## Exercise description
Write out all of the data again, exactly as it reads.

(Stored data entries)

▬▬▬▬▬▬

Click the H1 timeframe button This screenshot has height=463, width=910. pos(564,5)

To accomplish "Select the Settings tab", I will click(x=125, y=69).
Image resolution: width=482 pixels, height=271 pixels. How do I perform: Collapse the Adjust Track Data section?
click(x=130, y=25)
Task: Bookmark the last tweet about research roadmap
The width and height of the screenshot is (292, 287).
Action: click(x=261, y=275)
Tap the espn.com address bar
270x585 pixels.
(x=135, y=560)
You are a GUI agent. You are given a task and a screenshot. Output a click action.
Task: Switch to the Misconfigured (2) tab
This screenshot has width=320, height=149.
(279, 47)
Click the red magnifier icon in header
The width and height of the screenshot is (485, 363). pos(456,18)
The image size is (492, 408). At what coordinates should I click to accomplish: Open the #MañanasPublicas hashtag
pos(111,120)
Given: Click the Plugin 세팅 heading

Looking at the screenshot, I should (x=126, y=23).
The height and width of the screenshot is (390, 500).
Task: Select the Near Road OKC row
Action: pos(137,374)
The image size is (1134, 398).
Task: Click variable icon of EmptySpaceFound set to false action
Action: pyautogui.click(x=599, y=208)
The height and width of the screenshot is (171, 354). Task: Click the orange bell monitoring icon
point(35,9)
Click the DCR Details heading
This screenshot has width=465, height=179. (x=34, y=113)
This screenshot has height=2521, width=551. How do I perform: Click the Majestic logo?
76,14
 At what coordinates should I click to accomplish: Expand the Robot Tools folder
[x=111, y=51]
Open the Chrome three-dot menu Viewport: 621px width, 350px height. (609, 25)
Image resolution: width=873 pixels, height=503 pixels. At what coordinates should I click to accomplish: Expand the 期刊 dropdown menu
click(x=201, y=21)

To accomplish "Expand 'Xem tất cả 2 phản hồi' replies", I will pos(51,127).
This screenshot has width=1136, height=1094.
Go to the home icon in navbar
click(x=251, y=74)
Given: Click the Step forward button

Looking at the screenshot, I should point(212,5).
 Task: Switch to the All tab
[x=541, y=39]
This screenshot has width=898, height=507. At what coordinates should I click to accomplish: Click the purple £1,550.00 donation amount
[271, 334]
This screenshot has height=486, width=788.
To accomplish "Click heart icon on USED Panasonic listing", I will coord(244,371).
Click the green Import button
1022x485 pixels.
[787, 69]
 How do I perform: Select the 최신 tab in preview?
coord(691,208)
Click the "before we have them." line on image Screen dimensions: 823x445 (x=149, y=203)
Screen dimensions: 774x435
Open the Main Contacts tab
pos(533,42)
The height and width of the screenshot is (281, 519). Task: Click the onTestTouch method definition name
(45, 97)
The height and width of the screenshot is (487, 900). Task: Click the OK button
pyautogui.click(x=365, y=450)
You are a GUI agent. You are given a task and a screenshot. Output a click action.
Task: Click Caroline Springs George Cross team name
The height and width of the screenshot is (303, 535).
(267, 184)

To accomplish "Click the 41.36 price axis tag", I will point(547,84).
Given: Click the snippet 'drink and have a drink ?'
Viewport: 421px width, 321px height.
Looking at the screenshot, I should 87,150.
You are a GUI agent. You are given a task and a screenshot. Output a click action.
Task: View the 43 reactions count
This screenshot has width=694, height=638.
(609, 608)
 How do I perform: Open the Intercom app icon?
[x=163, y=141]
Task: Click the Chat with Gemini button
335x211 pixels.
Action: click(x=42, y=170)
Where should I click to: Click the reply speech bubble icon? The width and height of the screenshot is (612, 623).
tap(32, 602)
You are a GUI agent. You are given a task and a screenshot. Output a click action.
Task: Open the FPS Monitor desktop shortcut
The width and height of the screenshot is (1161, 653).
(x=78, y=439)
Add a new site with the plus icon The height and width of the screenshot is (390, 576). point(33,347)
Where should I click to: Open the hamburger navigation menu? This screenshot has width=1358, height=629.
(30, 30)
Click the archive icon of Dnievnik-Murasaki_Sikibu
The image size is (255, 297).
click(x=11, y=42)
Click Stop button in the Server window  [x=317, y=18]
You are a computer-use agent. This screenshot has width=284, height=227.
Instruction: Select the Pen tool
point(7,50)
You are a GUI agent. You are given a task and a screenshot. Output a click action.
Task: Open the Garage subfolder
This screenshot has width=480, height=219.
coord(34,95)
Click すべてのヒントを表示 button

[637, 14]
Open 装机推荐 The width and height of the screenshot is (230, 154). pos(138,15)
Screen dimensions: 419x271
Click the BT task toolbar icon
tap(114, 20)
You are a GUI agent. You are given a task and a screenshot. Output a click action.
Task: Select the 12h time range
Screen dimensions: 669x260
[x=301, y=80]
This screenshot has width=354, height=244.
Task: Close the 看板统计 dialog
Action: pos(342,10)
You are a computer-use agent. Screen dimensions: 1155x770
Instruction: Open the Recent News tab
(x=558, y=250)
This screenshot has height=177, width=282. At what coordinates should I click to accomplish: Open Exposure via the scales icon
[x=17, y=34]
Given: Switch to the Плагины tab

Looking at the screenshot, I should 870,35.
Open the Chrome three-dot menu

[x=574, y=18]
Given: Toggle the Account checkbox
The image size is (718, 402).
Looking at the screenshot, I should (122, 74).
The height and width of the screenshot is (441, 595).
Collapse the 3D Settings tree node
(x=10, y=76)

▬▬▬▬▬▬

## Finished task
Click the H1 timeframe button This screenshot has height=463, width=910. pos(564,5)

To accomplish "Select the Settings tab", I will click(x=125, y=69).
Image resolution: width=482 pixels, height=271 pixels. How do I perform: Collapse the Adjust Track Data section?
click(x=130, y=25)
Task: Bookmark the last tweet about research roadmap
The width and height of the screenshot is (292, 287).
Action: click(x=261, y=275)
Tap the espn.com address bar
270x585 pixels.
(x=135, y=560)
You are a GUI agent. You are given a task and a screenshot. Output a click action.
Task: Switch to the Misconfigured (2) tab
This screenshot has width=320, height=149.
(279, 47)
Click the red magnifier icon in header
The width and height of the screenshot is (485, 363). pos(456,18)
The image size is (492, 408). At what coordinates should I click to accomplish: Open the #MañanasPublicas hashtag
pos(111,120)
Given: Click the Plugin 세팅 heading

Looking at the screenshot, I should (x=126, y=23).
The height and width of the screenshot is (390, 500).
Task: Select the Near Road OKC row
Action: pos(137,374)
The image size is (1134, 398).
Task: Click variable icon of EmptySpaceFound set to false action
Action: pyautogui.click(x=599, y=208)
The height and width of the screenshot is (171, 354). Task: Click the orange bell monitoring icon
point(35,9)
Click the DCR Details heading
This screenshot has width=465, height=179. (x=34, y=113)
This screenshot has height=2521, width=551. How do I perform: Click the Majestic logo?
76,14
 At what coordinates should I click to accomplish: Expand the Robot Tools folder
[x=111, y=51]
Open the Chrome three-dot menu Viewport: 621px width, 350px height. (609, 25)
Image resolution: width=873 pixels, height=503 pixels. At what coordinates should I click to accomplish: Expand the 期刊 dropdown menu
click(x=201, y=21)

To accomplish "Expand 'Xem tất cả 2 phản hồi' replies", I will pos(51,127).
This screenshot has width=1136, height=1094.
Go to the home icon in navbar
click(x=251, y=74)
Given: Click the Step forward button

Looking at the screenshot, I should point(212,5).
 Task: Switch to the All tab
[x=541, y=39]
This screenshot has width=898, height=507. At what coordinates should I click to accomplish: Click the purple £1,550.00 donation amount
[271, 334]
This screenshot has height=486, width=788.
To accomplish "Click heart icon on USED Panasonic listing", I will coord(244,371).
Click the green Import button
1022x485 pixels.
[787, 69]
 How do I perform: Select the 최신 tab in preview?
coord(691,208)
Click the "before we have them." line on image Screen dimensions: 823x445 (x=149, y=203)
Screen dimensions: 774x435
Open the Main Contacts tab
pos(533,42)
The height and width of the screenshot is (281, 519). Task: Click the onTestTouch method definition name
(45, 97)
The height and width of the screenshot is (487, 900). Task: Click the OK button
pyautogui.click(x=365, y=450)
You are a GUI agent. You are given a task and a screenshot. Output a click action.
Task: Click Caroline Springs George Cross team name
The height and width of the screenshot is (303, 535).
(267, 184)

To accomplish "Click the 41.36 price axis tag", I will point(547,84).
Given: Click the snippet 'drink and have a drink ?'
Viewport: 421px width, 321px height.
Looking at the screenshot, I should 87,150.
You are a GUI agent. You are given a task and a screenshot. Output a click action.
Task: View the 43 reactions count
This screenshot has width=694, height=638.
(609, 608)
 How do I perform: Open the Intercom app icon?
[x=163, y=141]
Task: Click the Chat with Gemini button
335x211 pixels.
Action: click(x=42, y=170)
Where should I click to: Click the reply speech bubble icon? The width and height of the screenshot is (612, 623).
tap(32, 602)
You are a GUI agent. You are given a task and a screenshot. Output a click action.
Task: Open the FPS Monitor desktop shortcut
The width and height of the screenshot is (1161, 653).
(x=78, y=439)
Add a new site with the plus icon The height and width of the screenshot is (390, 576). point(33,347)
Where should I click to: Open the hamburger navigation menu? This screenshot has width=1358, height=629.
(30, 30)
Click the archive icon of Dnievnik-Murasaki_Sikibu
The image size is (255, 297).
click(x=11, y=42)
Click Stop button in the Server window  [x=317, y=18]
You are a computer-use agent. This screenshot has width=284, height=227.
Instruction: Select the Pen tool
point(7,50)
You are a GUI agent. You are given a task and a screenshot. Output a click action.
Task: Open the Garage subfolder
This screenshot has width=480, height=219.
coord(34,95)
Click すべてのヒントを表示 button

[637, 14]
Open 装机推荐 The width and height of the screenshot is (230, 154). pos(138,15)
Screen dimensions: 419x271
Click the BT task toolbar icon
tap(114, 20)
You are a GUI agent. You are given a task and a screenshot. Output a click action.
Task: Select the 12h time range
Screen dimensions: 669x260
[x=301, y=80]
This screenshot has width=354, height=244.
Task: Close the 看板统计 dialog
Action: pos(342,10)
You are a computer-use agent. Screen dimensions: 1155x770
Instruction: Open the Recent News tab
(x=558, y=250)
This screenshot has height=177, width=282. At what coordinates should I click to accomplish: Open Exposure via the scales icon
[x=17, y=34]
Given: Switch to the Плагины tab

Looking at the screenshot, I should 870,35.
Open the Chrome three-dot menu

[x=574, y=18]
Given: Toggle the Account checkbox
The image size is (718, 402).
Looking at the screenshot, I should (122, 74).
The height and width of the screenshot is (441, 595).
Collapse the 3D Settings tree node
(x=10, y=76)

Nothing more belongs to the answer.